Recipes

Asian salmon recipe

For a quick and healthy midweek dinner, do that fast Asian-stimulated salmon recipe. Sticky soy, ginger, and chili-marinated salmon are served with a crisp and colorful veggie slaw and smooth pak choi for a flavor-packed meal equipped in just half-hour.
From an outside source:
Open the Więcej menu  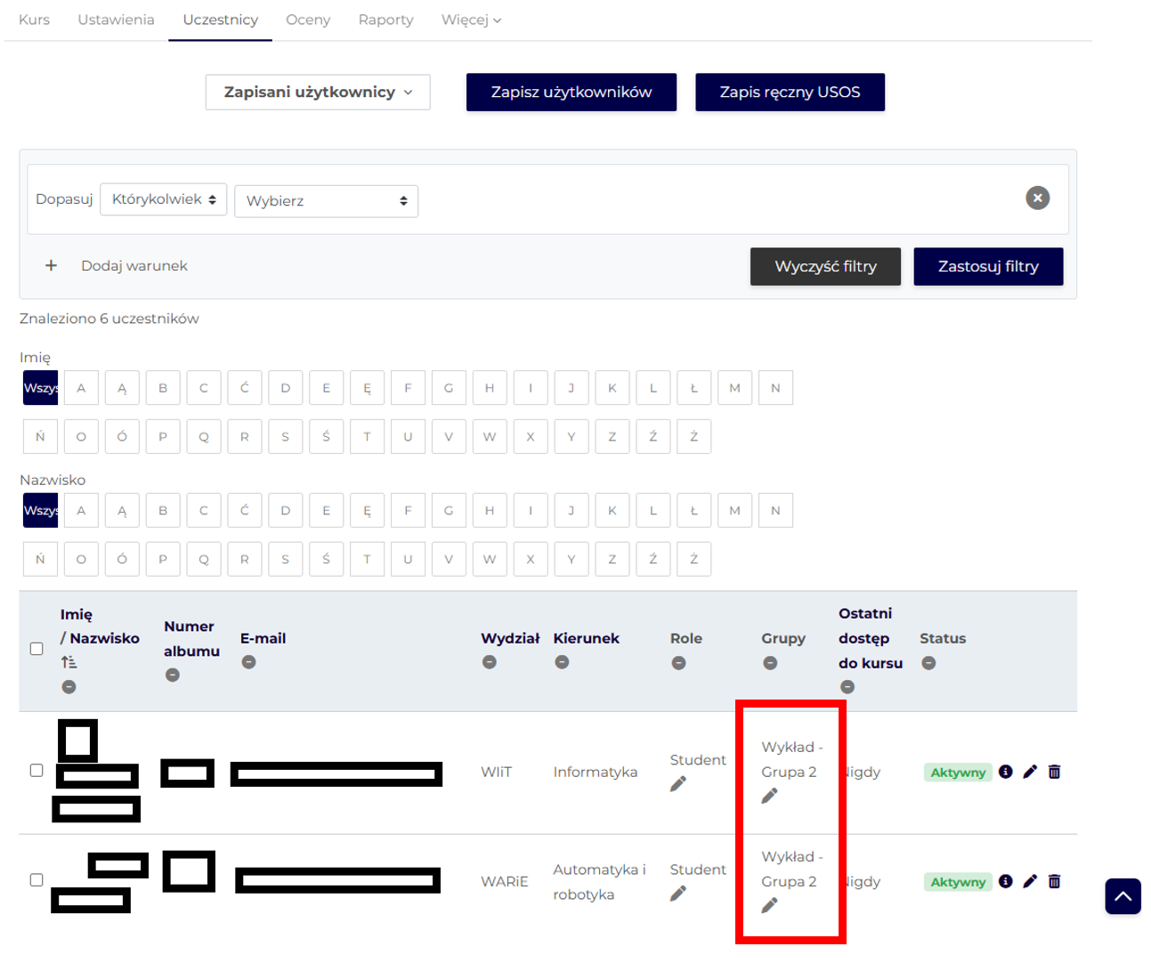click(471, 20)
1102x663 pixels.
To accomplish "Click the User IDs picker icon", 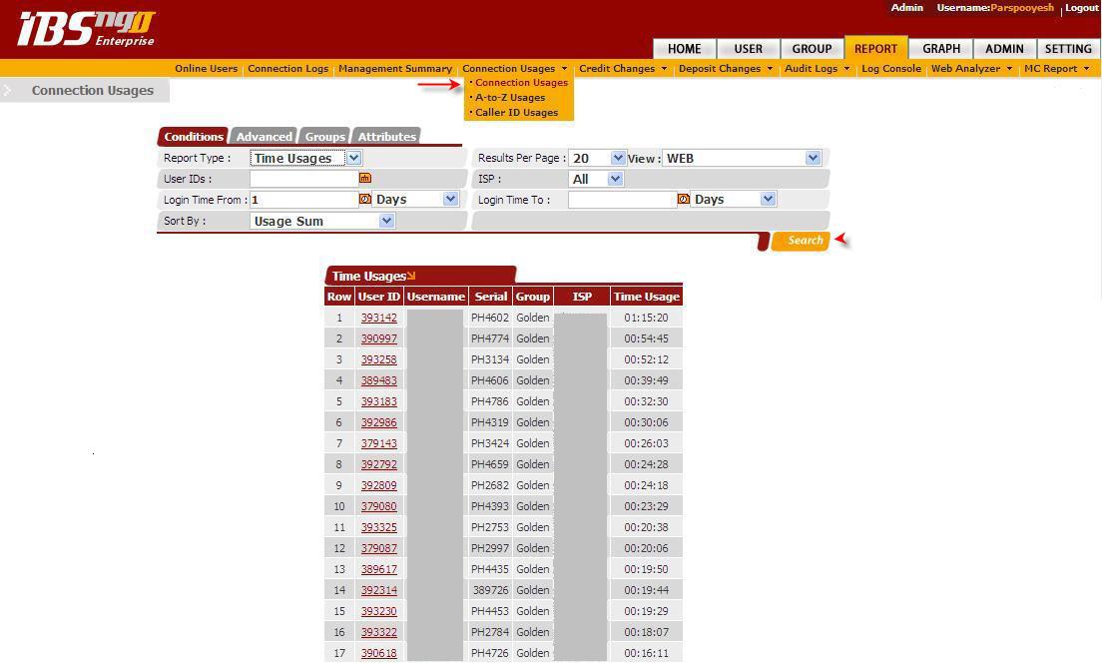I will [x=365, y=178].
See method

Asian salmon recipe
Asian salmon recipe

Ingredients

  • 1 tbsp soy sauce
  • 1 tsp caster sugar
  • 1 lime, juiced
  • 1 red chili, deseeded and finely chopped
  • 2cm piece ginger, peeled and grated
  • 2 garlic cloves, finely chopped
  • 2 x 260g packs boneless salmon fillets
  • 2 pak choi, quartered
  • 1 tbsp sesame oil

For the slaw

  • 1 cucumber, grated
  • 1 carrot, peeled and grated
  • ½ white cabbage, finely shredded
  • 3 spring onions, finely sliced
  • 2 tbsp chopped coriander
  • 2 tbsp cashew nuts, roughly chopped (optional)
  • ½ tbsp sesame oil
  • 1 tsp mirin (see Tip, below)
  • 1 lime, juiced

Method

  1. Put the soy sauce, sugar, lime juice, chili, ginger and garlic in a non-metallic shallow dish and stir well to combine. Add the salmon and turn to fully coat in the marinade. Cover the dish with clingfilm and leave to marinate at room temperature for 10 mins.
  2. Meanwhile, make the slaw. Put the cucumber, carrot, white cabbage, spring onions, coriander, and cashew nuts (if using) in a large bowl. Combine the sesame oil, mirin and lime juice in a small bowl and pour over the slaw. Mix well and set aside.
  3. Bring a large pan of water to the boil and add the pak choi. Cook for 3-4 mins until the veg is just tender, then drain and keep warm.
  4. Heat the sesame oil in a large non-stick frying pan over medium-high heat and add the salmon, skin-side down. Cook for 3-4 mins until golden and caramelized, then turn over. Add the remaining marinade from the dish and cook for a further 2-3 mins or until the salmon is just cooked through.
  5. Transfer the salmon to 4 serving plates and place the pan of marinade back on the heat. Simmer for 1 min until slightly thickened. Spoon over the salmon and serve with the pak choi and slaw. 

Tip: Mirin is a Japanese sweetened rice wine that has a sweet, tangy, savory flavor. If you can’t find it, you can use rice or white wine vinegar with a pinch of sugar instead.